L'avantage des changements de gouvernement, c'est qu'il faut bien faire un bilan et annoncer une orientation. Il faut à la fois tirer les leçons du passé et donner un minimum d'espoir que les mesures prises ou à prendre auront un impact positif. Lorsqu'on vient de vivre trois ans de crise économique majeure, il est indispensable de donner une explication économique de la crise en même temps qu'il faut prouver que les mesures économiques que l'on va prendre sont pertinentes.

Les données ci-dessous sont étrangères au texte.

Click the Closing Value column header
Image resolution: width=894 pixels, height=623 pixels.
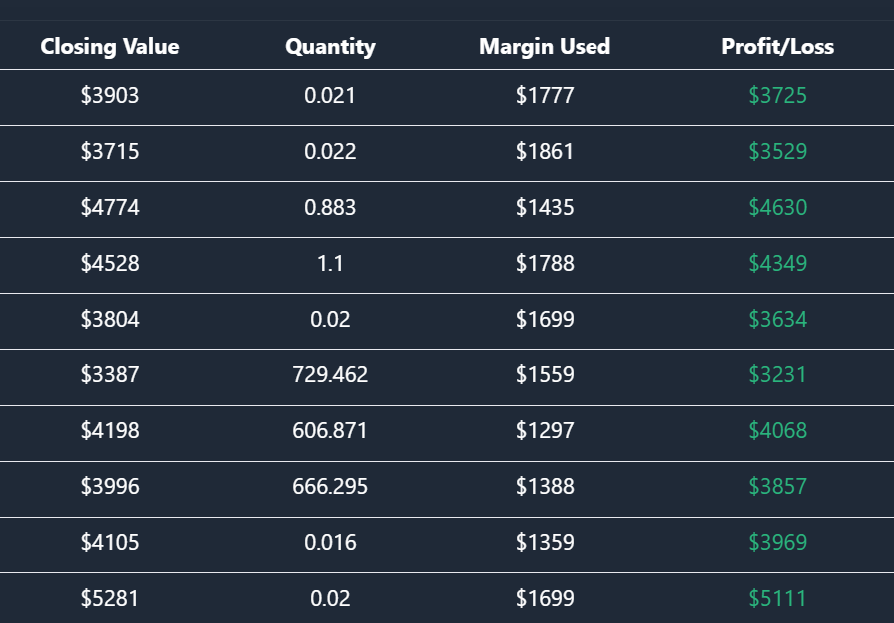(110, 46)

La grande difficulté aussi bien de l'intervention du Président de la République sur trois chaînes de télévision que de la déclaration de politique générale du premier ministre renouvelé, M. Fillon, tient toute entière dans leur carence sur ces deux sujets.

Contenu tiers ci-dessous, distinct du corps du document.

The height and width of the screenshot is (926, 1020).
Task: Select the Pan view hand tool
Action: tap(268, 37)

Aucun des deux n'a même tenté d'expliquer la crise. L'évènement  leur est tombé dessus à l'improviste dans un ciel bleu sans nuage  et il faut bien faire face. De toute façon, la  crise mondiale, ils n'y sont pour rien.

Quand on ne comprend pas un désastre, la solution pour en sortir devient problématique. Alors on n'en parle pas. Les orientations prises indiquent un calendrier politique. En aucune façon le calendrier économique n'est abordé. Le "quatrième risque", la dépendance, sera après le RSA l'occasion de prouver que la gauche n'a pas le monopole du cœur. Le bouclier fiscal étant le justificatif permanent de l'accusation de ploutocratie, il va falloir le supprimer, sans le supprimer tout en le supprimant. En un mot les politiques au pouvoir sont entrés en campagne électorale présidentielle, en nettoyant le décor des scories négatives et en plaçant quelques pots de fleurs.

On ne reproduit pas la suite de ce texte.